The N&S site, already decorated with the huge masthead logos of the Express, Star and OK! and Desmond's beloved company motto of Forti Nihil Difficile ("Nothing is Difficult for the Strong"), is on a soulless industrial estate. It lacks the prestige of the Thames-side headquarters of Express Newspapers, where Channel 5 is also based, having been relocated from glamorous Covent Garden.

Desmond is "undecided" on whether to create a media hub in Luton. "We already have an outstanding media hub for Britain in Lower Thames Street, he told The Independent. "With regards to moving other parts of the N&S operation, we're undecided. There are huge benefits in Luton... but similar benefits in staying where we are."

Other options include renting the planned offices to a third party or using the space for more printing. The Luton presses have been imported from Germany and will be operated by 88 staff and nine laser-guided robots. Desmond's West Ferry printing business will leave its existing print plant in London's Docklands – which employed 190 people when it opened but printed at only 40,000 copies an hour – by March next year. Luton is likely to start printing New! and Star magazines from 2013.

Desmond hopes the presses, capable of printing 90,000 copies an hour, can compete for business with other major printing operations.

In the meantime, the Luton plant is being overseen by David Broadhurst, chief executive of West Ferry, who said that Luton was the first site that N&S looked at. "It's at the bottom of the M1 and at the top of the M25, so you can go up into the Midlands and down to the South Coast quite easily. The railway station is very close so it has the added advantage that we can get into town (London)."

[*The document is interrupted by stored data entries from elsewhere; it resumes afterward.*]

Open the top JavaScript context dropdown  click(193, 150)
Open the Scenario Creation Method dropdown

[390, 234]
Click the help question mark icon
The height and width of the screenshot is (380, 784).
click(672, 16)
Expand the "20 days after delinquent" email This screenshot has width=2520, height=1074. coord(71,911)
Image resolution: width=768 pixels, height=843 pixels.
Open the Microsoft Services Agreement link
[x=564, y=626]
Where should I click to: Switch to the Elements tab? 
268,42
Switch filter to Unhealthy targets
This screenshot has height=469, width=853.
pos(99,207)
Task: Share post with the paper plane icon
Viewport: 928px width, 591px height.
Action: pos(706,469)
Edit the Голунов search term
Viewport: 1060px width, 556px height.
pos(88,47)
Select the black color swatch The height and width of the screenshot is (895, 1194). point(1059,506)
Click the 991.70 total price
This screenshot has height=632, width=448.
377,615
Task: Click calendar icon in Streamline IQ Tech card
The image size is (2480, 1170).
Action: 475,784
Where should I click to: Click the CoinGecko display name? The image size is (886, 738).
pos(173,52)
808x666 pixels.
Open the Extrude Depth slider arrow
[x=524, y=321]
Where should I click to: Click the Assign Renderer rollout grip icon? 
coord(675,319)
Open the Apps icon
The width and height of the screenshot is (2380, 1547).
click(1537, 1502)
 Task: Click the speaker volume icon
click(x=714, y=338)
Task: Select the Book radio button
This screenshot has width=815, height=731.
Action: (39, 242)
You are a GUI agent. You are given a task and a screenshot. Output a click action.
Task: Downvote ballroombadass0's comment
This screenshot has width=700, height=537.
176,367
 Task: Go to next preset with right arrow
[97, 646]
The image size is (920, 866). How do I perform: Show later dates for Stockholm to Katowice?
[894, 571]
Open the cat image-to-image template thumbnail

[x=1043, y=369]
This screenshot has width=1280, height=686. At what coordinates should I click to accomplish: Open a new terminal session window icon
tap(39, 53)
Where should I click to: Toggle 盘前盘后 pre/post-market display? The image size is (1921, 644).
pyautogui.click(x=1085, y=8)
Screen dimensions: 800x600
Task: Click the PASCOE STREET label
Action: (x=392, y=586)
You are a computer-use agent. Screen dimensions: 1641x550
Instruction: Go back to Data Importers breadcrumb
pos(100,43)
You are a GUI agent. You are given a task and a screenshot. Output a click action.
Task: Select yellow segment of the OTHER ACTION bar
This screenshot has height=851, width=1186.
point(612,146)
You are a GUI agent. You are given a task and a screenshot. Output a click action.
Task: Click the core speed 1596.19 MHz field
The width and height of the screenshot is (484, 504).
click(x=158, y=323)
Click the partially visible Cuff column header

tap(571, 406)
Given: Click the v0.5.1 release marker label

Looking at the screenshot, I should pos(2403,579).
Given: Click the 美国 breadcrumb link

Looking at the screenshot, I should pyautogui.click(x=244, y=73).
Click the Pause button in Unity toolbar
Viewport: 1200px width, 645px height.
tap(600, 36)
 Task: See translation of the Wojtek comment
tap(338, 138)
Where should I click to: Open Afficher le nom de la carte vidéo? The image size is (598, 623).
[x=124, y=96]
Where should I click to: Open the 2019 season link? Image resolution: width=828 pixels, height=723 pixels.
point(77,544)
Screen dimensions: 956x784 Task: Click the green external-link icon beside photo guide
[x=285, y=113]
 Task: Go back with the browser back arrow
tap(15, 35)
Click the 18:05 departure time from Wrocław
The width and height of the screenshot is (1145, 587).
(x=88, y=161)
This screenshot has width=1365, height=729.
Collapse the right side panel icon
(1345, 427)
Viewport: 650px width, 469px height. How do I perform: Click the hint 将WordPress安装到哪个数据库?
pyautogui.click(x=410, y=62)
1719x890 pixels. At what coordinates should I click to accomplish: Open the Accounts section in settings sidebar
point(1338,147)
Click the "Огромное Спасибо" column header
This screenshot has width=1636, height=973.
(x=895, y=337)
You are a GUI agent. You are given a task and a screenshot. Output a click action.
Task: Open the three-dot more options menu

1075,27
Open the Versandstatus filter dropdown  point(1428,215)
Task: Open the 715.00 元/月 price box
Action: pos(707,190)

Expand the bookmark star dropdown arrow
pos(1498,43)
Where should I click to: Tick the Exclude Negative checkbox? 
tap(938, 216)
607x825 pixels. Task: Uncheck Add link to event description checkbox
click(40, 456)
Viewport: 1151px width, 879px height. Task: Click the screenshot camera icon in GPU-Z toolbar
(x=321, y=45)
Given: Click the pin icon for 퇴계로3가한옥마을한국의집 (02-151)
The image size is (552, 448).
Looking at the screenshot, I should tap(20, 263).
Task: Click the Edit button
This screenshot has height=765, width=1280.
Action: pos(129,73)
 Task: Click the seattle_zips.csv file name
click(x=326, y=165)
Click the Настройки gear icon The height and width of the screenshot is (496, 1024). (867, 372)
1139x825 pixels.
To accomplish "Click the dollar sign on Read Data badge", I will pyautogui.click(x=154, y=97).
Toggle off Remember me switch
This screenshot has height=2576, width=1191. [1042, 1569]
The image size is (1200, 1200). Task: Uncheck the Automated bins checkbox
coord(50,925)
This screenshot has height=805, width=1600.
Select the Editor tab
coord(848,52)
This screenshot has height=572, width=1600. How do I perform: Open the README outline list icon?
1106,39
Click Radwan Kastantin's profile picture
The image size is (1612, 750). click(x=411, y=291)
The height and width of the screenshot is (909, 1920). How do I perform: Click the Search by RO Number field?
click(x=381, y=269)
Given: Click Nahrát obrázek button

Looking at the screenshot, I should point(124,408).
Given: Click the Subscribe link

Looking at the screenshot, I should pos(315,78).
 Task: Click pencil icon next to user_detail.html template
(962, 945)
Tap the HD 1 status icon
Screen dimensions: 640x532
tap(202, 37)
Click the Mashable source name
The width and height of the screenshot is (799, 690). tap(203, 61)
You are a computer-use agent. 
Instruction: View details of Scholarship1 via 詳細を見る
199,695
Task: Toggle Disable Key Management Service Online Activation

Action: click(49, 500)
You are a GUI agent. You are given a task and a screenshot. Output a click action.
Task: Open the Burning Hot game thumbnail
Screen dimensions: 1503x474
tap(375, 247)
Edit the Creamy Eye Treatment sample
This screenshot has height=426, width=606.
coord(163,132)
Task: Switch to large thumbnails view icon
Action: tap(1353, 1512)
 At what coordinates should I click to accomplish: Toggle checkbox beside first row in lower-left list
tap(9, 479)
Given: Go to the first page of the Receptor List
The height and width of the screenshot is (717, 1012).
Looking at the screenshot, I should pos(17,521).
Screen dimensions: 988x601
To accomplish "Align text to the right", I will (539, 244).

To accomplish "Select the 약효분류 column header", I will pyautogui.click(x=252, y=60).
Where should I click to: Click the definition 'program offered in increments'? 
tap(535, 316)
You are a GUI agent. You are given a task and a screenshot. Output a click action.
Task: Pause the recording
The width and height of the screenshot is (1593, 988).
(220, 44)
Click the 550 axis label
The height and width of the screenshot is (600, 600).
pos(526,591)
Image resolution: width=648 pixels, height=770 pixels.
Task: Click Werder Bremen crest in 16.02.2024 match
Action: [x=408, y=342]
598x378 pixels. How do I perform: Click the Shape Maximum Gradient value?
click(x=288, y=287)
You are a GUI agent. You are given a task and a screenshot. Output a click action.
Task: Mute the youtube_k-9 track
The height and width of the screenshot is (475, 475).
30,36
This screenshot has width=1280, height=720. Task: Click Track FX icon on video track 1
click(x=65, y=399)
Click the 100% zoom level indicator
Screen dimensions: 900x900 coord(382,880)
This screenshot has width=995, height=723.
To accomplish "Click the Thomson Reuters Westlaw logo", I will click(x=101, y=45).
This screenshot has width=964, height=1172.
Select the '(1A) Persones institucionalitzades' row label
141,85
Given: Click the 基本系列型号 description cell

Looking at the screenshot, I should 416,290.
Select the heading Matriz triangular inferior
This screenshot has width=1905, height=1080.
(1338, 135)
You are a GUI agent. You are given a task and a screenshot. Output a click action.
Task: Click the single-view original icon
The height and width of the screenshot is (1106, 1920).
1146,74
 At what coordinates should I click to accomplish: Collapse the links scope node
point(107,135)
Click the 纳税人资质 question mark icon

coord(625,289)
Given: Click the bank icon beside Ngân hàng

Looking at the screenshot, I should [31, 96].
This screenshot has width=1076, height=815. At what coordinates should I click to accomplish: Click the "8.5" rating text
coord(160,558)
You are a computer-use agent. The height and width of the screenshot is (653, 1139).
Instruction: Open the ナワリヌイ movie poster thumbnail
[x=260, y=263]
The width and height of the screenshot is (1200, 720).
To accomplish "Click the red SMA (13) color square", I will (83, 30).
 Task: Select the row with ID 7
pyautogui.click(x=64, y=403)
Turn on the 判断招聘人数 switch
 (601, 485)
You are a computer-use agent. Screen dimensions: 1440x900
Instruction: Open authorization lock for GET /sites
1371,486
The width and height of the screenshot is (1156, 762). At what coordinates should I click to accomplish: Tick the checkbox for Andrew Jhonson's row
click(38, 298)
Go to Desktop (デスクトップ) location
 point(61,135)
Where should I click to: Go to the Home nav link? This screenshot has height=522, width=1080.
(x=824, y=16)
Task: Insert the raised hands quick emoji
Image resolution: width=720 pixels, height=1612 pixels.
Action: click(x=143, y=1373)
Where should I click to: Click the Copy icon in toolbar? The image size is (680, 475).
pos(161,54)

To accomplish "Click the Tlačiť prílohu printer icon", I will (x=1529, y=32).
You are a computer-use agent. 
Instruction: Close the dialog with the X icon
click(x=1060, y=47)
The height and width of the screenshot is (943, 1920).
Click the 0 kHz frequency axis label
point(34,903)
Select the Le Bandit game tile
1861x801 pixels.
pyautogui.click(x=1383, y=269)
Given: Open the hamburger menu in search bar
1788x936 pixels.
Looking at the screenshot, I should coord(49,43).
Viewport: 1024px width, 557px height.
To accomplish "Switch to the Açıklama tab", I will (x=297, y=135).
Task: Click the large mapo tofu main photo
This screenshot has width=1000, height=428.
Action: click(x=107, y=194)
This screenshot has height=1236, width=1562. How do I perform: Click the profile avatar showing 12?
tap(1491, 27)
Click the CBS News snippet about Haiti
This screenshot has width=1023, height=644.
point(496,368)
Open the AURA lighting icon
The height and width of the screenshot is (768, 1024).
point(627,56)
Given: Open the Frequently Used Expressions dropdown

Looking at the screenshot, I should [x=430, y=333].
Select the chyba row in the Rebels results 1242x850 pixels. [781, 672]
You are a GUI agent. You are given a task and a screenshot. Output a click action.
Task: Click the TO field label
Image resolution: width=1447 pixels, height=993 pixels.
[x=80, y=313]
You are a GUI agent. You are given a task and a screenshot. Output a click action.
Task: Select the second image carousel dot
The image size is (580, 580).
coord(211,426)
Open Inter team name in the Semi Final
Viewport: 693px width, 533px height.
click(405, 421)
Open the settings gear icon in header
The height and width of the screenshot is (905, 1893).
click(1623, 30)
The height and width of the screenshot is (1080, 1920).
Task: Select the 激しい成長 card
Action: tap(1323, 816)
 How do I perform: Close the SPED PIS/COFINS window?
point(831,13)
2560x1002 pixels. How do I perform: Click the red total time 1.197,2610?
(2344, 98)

Desmond is keen to emphasise the £100m scale of a 25-year investment in the future of print media, a sector supposedly in its death throes. "While there's no doubt access to digital media is being made much easier through developments in technology, I believe people will be reading newspapers in their current form for many years to come," he said. "We wouldn't be making such huge investments in print if we didn't believe in its future."